TASK GOAL:
In the records from the start up to and including the line with "pyautogui.click(x=580, y=211)", replace "thumbnail" with "image". Give those lines again with nothing else changed.

Records from a data source:

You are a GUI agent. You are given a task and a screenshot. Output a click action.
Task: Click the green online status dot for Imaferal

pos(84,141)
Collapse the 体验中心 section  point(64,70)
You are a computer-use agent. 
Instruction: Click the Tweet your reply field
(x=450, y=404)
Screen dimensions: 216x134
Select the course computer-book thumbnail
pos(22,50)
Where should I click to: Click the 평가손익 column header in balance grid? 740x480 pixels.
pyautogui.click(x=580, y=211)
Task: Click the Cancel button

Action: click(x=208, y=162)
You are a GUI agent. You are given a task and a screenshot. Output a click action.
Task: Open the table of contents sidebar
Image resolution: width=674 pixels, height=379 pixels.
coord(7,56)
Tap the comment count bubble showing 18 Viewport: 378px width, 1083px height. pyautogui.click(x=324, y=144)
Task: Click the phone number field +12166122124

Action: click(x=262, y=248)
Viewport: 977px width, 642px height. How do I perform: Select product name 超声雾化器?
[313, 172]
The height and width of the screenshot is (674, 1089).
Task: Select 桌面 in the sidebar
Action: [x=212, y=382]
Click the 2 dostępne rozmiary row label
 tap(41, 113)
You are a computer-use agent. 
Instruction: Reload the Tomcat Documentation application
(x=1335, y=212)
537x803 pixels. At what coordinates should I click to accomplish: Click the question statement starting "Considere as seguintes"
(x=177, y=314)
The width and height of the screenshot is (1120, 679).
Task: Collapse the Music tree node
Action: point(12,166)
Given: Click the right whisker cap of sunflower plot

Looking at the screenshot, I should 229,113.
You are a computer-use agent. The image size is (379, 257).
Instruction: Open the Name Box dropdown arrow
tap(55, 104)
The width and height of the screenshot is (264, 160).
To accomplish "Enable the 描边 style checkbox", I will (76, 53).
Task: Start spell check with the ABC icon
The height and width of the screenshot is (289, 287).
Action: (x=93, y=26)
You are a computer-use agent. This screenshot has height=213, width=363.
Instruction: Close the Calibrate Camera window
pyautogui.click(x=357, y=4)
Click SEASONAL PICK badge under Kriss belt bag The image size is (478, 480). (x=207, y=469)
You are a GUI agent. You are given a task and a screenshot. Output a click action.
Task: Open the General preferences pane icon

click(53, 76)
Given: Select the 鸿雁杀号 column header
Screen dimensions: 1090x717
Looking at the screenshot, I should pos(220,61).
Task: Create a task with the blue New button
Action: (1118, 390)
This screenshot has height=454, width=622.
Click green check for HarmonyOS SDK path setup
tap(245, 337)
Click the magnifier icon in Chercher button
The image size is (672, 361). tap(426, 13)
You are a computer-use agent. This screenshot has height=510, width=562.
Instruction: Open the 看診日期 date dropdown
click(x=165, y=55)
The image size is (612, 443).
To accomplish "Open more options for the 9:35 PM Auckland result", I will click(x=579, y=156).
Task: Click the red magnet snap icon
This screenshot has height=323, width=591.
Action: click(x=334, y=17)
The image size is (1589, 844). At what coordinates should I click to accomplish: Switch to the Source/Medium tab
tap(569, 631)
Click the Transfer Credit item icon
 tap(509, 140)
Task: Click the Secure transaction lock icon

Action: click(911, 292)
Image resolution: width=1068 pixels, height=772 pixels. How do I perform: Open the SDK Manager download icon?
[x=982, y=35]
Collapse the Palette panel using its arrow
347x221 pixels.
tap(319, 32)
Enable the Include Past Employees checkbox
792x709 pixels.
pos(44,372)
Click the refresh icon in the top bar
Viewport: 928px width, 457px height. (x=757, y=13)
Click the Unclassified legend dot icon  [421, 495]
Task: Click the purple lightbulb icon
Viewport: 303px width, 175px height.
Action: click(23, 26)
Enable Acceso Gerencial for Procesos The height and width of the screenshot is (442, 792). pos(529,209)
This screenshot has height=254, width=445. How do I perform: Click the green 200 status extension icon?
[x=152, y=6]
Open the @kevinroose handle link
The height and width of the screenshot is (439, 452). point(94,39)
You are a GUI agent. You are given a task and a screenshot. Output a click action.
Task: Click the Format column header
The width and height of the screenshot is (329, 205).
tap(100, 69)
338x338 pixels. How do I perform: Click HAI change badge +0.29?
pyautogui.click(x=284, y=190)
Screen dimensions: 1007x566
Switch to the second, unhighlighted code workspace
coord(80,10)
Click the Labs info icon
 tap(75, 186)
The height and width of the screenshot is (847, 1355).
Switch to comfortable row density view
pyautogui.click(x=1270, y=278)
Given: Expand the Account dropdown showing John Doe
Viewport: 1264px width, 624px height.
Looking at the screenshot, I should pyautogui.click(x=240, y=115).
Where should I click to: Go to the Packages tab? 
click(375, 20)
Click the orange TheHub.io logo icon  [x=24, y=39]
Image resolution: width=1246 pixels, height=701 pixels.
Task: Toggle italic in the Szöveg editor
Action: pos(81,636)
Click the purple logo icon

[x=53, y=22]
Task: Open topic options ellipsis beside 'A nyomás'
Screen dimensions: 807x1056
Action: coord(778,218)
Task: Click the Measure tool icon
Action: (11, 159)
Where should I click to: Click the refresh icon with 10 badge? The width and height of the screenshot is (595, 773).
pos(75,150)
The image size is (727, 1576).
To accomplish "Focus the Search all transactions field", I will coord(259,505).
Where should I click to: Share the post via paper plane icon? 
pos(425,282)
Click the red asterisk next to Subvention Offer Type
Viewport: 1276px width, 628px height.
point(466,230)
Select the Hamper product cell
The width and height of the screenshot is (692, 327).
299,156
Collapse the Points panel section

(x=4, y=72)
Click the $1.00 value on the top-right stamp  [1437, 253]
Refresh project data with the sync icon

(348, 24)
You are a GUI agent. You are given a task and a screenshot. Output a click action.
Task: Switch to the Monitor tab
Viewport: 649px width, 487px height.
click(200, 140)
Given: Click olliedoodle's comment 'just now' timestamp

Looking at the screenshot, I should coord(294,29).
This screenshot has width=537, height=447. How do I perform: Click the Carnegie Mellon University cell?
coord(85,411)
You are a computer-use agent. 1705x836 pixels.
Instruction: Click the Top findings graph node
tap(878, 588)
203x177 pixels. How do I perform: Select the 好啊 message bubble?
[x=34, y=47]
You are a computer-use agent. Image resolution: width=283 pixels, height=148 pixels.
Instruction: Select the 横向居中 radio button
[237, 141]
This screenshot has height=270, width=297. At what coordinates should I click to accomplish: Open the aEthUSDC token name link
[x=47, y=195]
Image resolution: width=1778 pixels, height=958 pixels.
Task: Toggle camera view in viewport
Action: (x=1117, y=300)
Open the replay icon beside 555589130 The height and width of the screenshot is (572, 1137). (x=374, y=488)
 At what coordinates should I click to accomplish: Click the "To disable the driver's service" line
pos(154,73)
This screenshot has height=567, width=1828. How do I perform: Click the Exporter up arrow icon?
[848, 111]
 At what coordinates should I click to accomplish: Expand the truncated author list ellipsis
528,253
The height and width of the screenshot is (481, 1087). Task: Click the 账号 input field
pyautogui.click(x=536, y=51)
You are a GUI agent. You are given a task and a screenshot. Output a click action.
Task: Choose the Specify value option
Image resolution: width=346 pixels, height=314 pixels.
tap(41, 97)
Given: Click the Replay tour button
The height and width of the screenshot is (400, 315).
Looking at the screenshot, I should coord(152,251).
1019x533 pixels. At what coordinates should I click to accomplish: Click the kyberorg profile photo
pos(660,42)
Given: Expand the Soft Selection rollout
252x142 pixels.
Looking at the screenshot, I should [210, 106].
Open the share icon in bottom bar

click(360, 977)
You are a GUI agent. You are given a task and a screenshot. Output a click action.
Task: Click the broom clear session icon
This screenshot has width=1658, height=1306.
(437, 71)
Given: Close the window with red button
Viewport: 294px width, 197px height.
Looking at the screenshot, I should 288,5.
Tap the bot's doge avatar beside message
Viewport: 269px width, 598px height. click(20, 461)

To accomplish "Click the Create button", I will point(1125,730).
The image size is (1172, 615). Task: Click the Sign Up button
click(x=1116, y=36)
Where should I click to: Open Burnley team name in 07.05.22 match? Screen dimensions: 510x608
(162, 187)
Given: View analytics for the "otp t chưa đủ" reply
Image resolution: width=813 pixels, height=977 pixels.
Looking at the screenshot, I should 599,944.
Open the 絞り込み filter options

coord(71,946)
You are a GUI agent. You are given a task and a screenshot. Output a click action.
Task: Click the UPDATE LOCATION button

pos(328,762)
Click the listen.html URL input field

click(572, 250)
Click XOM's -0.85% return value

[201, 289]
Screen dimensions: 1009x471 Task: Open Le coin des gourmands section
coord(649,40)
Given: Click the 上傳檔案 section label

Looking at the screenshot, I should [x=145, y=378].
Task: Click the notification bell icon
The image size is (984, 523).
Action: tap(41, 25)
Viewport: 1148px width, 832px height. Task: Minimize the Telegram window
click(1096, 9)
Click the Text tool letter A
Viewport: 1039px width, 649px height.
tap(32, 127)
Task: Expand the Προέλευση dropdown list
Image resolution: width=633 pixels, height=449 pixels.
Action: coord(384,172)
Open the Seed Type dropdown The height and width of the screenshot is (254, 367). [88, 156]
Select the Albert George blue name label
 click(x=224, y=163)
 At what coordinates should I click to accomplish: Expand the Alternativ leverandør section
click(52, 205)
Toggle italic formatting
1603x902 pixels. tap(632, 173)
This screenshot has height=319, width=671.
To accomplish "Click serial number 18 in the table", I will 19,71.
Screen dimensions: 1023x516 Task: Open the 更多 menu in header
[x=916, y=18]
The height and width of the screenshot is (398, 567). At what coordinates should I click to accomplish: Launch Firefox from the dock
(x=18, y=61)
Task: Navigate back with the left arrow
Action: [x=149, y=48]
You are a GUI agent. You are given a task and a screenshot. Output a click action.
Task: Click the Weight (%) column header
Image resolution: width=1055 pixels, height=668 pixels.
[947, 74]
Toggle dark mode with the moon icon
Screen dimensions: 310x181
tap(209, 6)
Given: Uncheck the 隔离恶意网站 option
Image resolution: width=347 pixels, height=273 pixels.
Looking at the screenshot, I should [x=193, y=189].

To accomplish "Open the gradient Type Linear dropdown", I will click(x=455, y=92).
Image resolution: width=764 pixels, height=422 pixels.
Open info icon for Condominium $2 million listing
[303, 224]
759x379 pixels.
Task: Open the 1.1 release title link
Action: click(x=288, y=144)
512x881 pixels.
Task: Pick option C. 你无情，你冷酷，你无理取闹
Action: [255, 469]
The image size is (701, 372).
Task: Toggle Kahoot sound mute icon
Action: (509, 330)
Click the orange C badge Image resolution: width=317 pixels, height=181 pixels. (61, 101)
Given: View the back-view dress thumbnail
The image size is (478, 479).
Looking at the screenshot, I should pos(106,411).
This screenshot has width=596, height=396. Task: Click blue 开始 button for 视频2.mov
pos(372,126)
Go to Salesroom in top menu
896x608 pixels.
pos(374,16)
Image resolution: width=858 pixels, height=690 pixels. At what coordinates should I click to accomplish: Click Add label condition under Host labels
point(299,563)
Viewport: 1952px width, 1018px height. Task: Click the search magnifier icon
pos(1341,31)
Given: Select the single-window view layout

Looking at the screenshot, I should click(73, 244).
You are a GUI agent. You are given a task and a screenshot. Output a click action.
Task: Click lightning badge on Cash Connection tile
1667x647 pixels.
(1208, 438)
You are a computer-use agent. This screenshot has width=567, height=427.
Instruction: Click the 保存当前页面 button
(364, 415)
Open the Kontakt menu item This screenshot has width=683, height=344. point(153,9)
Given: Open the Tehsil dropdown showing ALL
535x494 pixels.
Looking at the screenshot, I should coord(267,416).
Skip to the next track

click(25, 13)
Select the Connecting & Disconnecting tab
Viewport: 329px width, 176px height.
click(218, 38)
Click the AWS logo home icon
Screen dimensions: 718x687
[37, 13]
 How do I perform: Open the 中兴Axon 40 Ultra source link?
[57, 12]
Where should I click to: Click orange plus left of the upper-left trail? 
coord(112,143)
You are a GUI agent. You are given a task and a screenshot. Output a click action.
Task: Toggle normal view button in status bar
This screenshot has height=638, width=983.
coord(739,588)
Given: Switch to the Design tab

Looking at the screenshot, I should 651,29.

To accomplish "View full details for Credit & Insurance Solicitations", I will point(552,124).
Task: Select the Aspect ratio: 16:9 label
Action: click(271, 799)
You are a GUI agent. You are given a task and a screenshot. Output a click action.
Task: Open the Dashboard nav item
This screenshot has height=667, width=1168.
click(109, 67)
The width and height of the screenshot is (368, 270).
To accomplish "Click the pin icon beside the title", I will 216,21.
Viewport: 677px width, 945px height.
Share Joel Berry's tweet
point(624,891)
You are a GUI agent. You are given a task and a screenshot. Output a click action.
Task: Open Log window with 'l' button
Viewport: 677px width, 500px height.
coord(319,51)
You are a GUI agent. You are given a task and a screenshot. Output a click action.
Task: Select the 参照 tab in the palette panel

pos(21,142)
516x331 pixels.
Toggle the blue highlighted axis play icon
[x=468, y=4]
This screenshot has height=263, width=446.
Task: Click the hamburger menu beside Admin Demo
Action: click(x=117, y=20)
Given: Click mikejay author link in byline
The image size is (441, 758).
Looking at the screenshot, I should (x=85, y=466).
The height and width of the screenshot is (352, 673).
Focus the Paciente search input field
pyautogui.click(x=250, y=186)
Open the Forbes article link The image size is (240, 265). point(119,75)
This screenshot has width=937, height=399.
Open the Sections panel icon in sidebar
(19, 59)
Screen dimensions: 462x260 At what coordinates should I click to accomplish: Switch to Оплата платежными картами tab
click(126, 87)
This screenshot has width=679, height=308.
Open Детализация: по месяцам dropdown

SOLVED PROBLEM:
You are a GUI agent. You are given a task and a screenshot. Output a click action.
Task: Click the green online status dot for Imaferal

pos(84,141)
Collapse the 体验中心 section  point(64,70)
You are a computer-use agent. 
Instruction: Click the Tweet your reply field
(x=450, y=404)
Screen dimensions: 216x134
Select the course computer-book image
pos(22,50)
Where should I click to: Click the 평가손익 column header in balance grid? 740x480 pixels.
pyautogui.click(x=580, y=211)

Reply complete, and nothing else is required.